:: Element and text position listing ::
───
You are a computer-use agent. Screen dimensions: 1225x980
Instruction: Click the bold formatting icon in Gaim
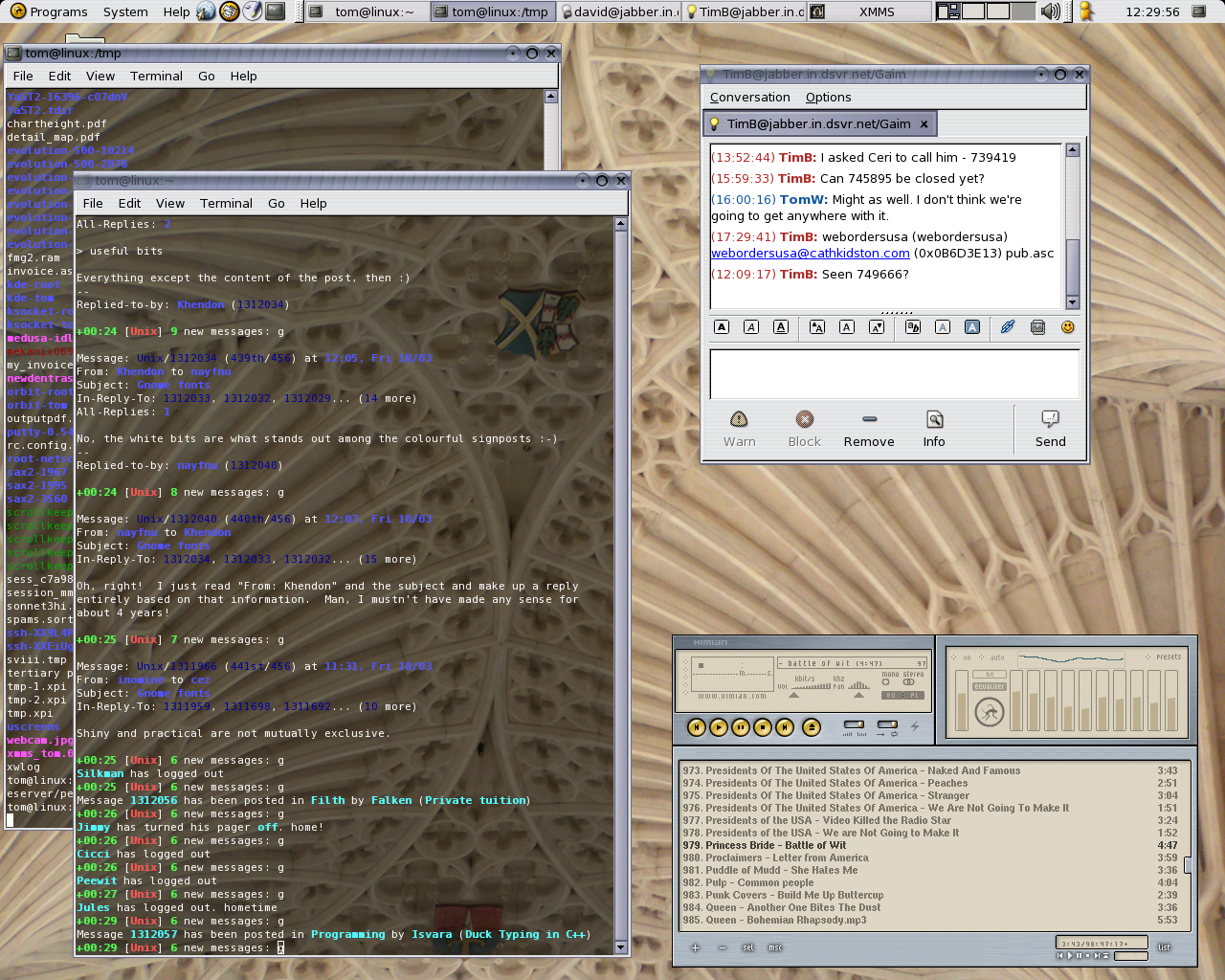723,327
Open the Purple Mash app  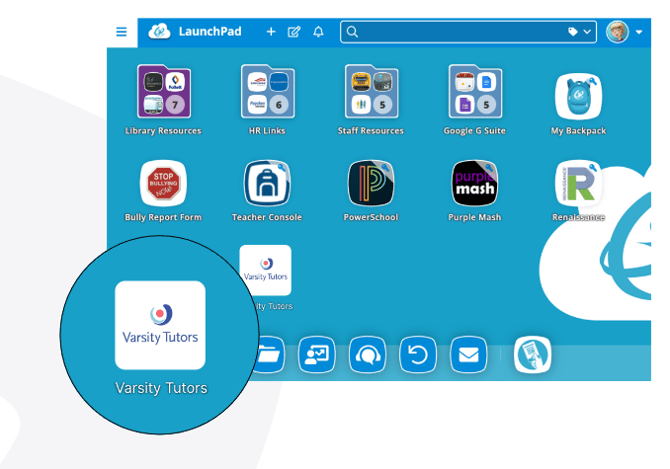click(475, 183)
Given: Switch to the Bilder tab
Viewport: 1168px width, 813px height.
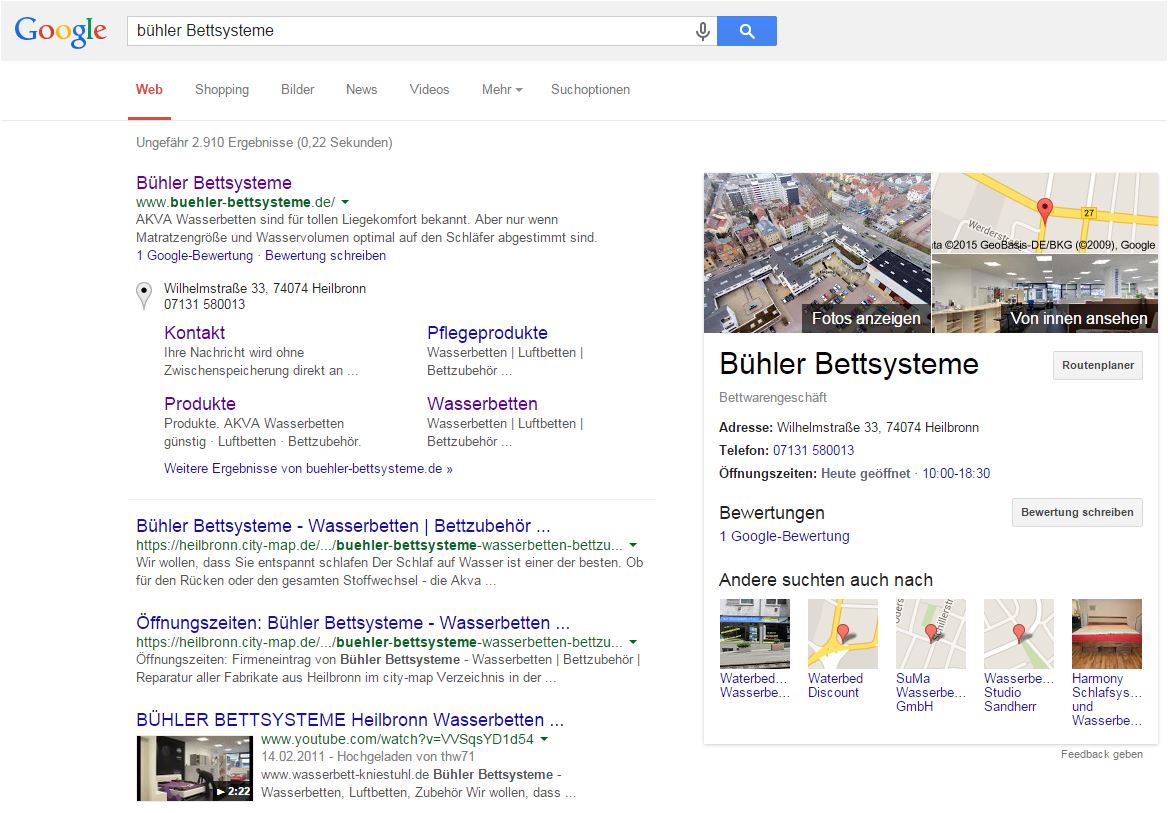Looking at the screenshot, I should tap(297, 90).

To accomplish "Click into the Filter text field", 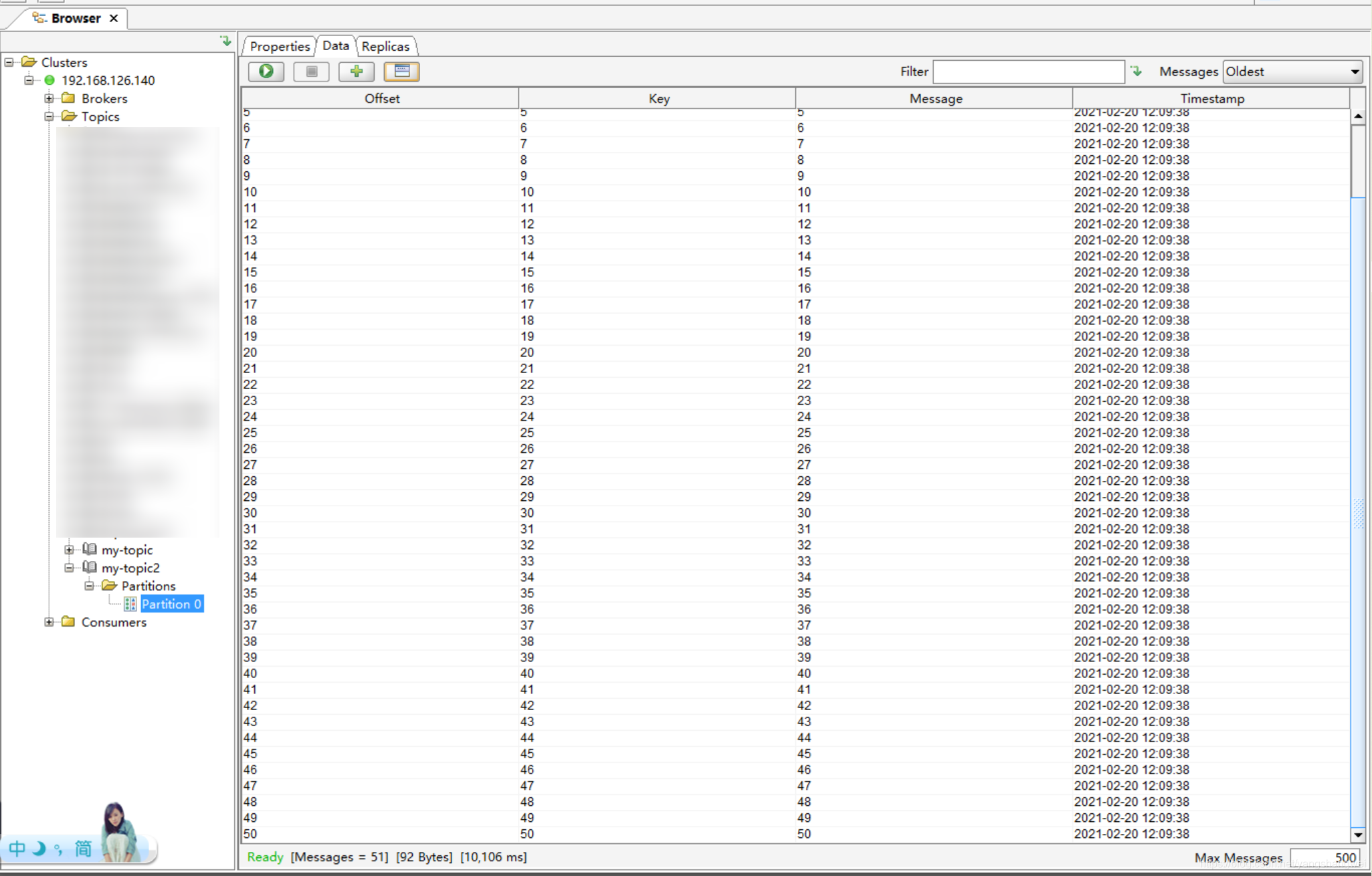I will (x=1027, y=72).
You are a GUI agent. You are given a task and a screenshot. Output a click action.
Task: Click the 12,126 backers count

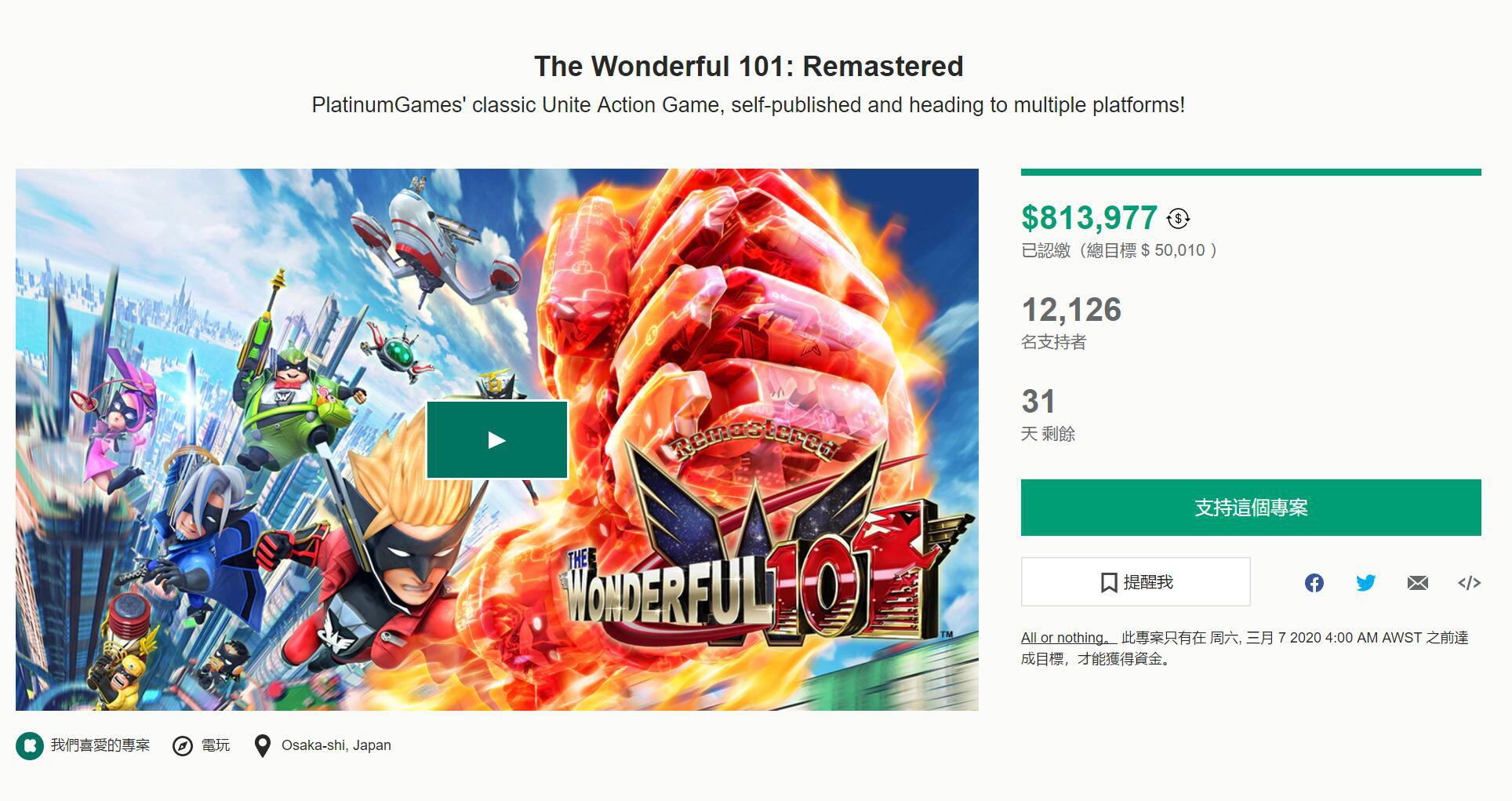pos(1071,310)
───
:: SET PROBLEM ::
Report how many lines in the listing contain the word "agent". Give only the number.

:: PROBLEM SOLUTION ::
2